Revenge: The Rematches
- Date: May 7, 1994
- Venue: MGM Grand Garden Arena, Paradise, Nevada, U.S.

= Revenge: The Rematches =

Boxing event

Revenge: The Rematches was a boxing card that took place on May 7, 1994, when a quartet of rematch bouts took place at the MGM Grand in Paradise, Nevada. The Don King–promoted event was one of the largest boxing pay-per-view events ever staged. It has been called the best pay-per-view card ever and began the tradition of holding major boxing events featuring Mexican or Mexican-American fighters on the Cinco de Mayo weekend.

==The fights==
===Undercard===
The card also included a WBC strawweight title bout between Kermin Guardia and Ricardo Lopez (P4P: 5th), which Lopez won by 12 round unanimous decision.

===Nelson vs. Leija II===
Azumah Nelson (The Ring: 1st) vs. Jesse James Leija (WBC: 2nd; The Ring: 6th featherweight) II for the WBC super featherweight title (Leija won by unanimous decision in 12)
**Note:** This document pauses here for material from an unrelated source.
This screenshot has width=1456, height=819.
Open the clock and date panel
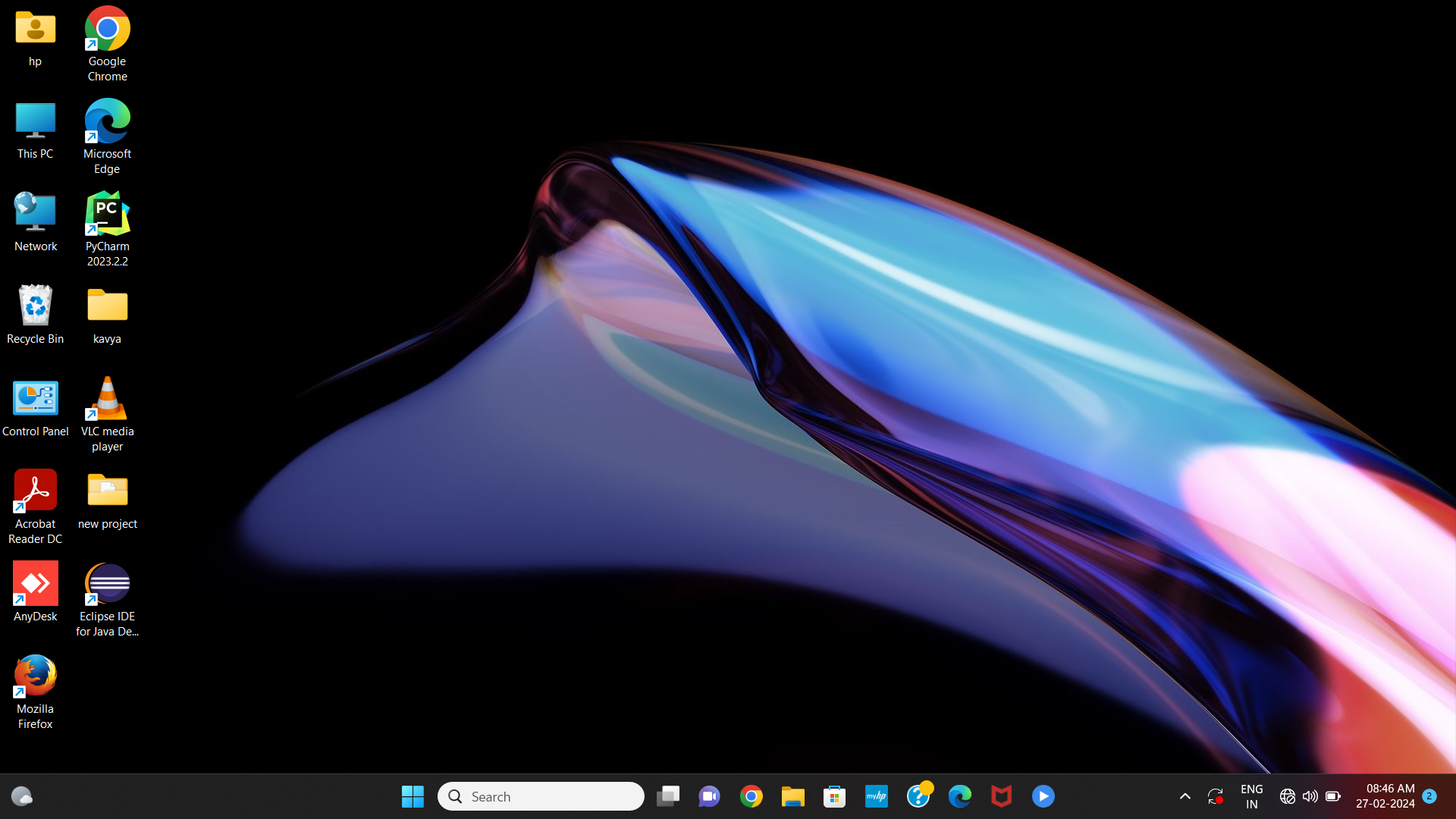coord(1385,796)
| Preceded byFirst bout | Azumah Nelson's bouts 7 May 1994 | Succeeded by vs. Gabriel Ruelas |
| Jesse James Leija's bouts 7 May 1994 | Succeeded by vs. Gabriel Ruelas |

===Brown vs. Norris II===

The second rematch saw Simon Brown face former champion Terry Norris for the WBC super welterweight title.

====Background====
Going into their first fight in December 1993, Norris was viewed as one of the best pound for pound boxers in the world. However Brown would shock the champion, knocking him down with a jab in the first round before stopping him in the fourth round, upsetting plans for Norris to face Pernell Whitaker. Since then Brown had made one successful defense against Troy Waters before facing Norris again.
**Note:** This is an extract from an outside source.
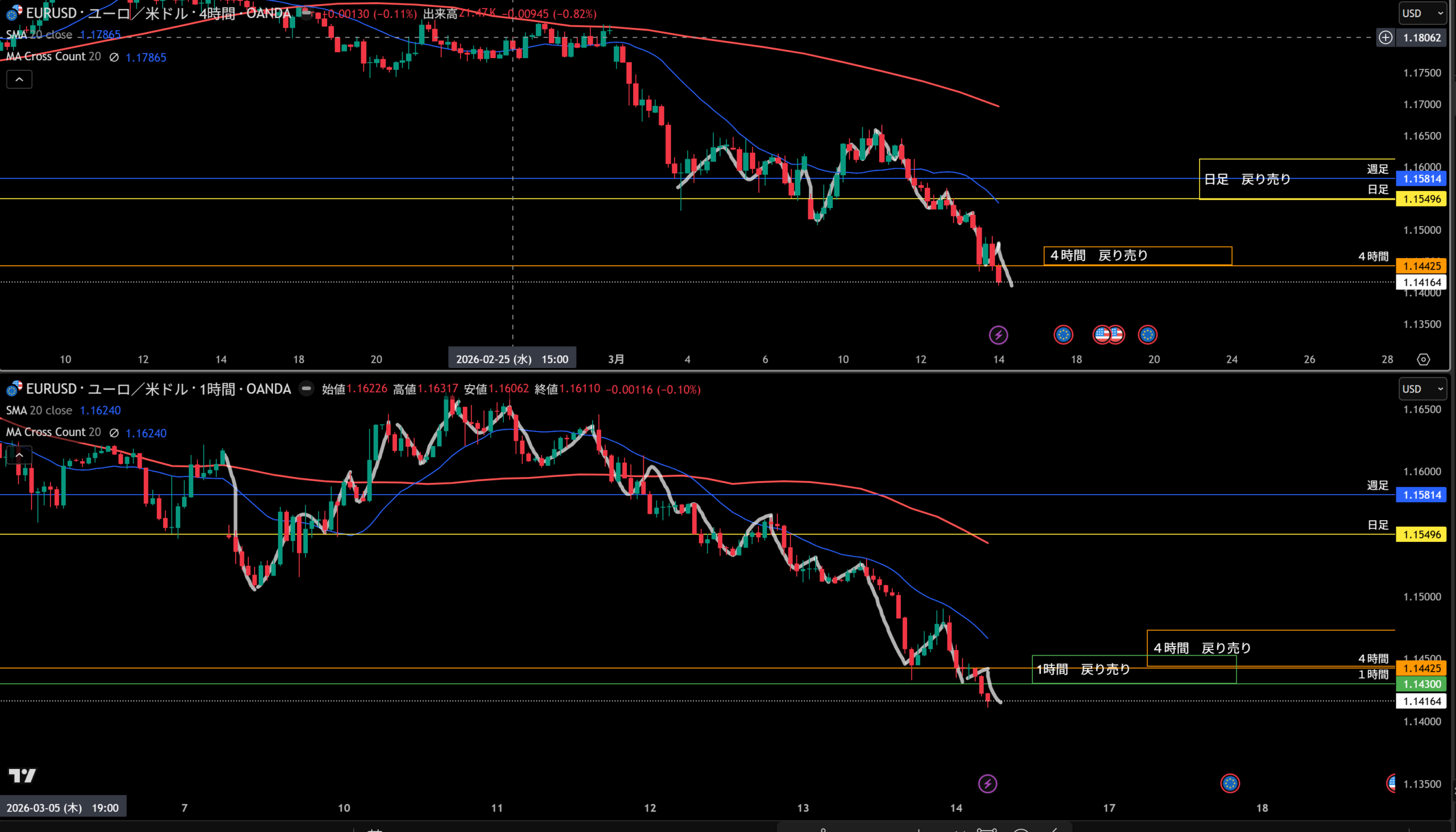Image resolution: width=1456 pixels, height=832 pixels.
Task: Open EU economic event near date 20 in upper chart
Action: click(x=1147, y=335)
Norris would be highly critical of his performance in their first fight saying during the build up to the rematch that when reviewing the fight "What I see most of all is the points where I kept dropping my hands, letting him catch me with that right hand. Watching the fight now, that's all I see me making all the mistakes and him capitalizing on them." He would also admit that he was no longer concerned by the pound for pound dissuasion saying "I don't care about that anymore. I was just saying I was the best because everyone else was saying it. Now, I just want to be the best I can to win my title back. Everybody was pumping me, saying I was the best pound-for-pound fighter, I was walking through fights, knocking guys out. I was in the invincible mode, which I'm not. I'm human. I was in a (Mike) Tyson mode, trying to knock my opponent out even though normally I'm not a knockout puncher, Simon Brown didn't beat me. I beat myself. He was just in the right place at the right time."
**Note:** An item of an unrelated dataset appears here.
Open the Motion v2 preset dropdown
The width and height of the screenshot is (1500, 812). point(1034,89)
Brown meanwhile declined to declare himself one of the best in the world saying "I won't say like Terry did that I was the best, I'll let the public and writers decide. But I think I'm right there." He would also criticize Norris' comments that he beat himself saying "I never saw a guy complain as much as this guy. He's a crybaby. He's finding every excuse in the world to think he didn't lose that fight. I knocked him out."

====The fight====
In stark contrast to the first fight Norris would outbox Brown using a stick-and-move gameplan. In the 2nd round Norris hurt Brown early on with a straight left hand on the chin and followed it with three chopping right hands to the forehead. Brown would then rock the challenger in the 3rd with a right to the chin but Norris withstood the blow. Brown was sent against the ropes by a big left hook in the 4th. As the fight progressed a frustrated Brown would unsuccessfully goad Norris into over committing but the challenger remained disciplined.

At the end of 12 round Norris was awarded a unanimous decision victory with scores of 119–109, 117–111 and 116–112.

====Aftermath====
Speaking after the bout a victorious Norris said "I thought the difference was I was able to move, I boxed superbly. I think I surprised Simon Brown more than anybody by my ability to box, and I'm pleased with my performance.”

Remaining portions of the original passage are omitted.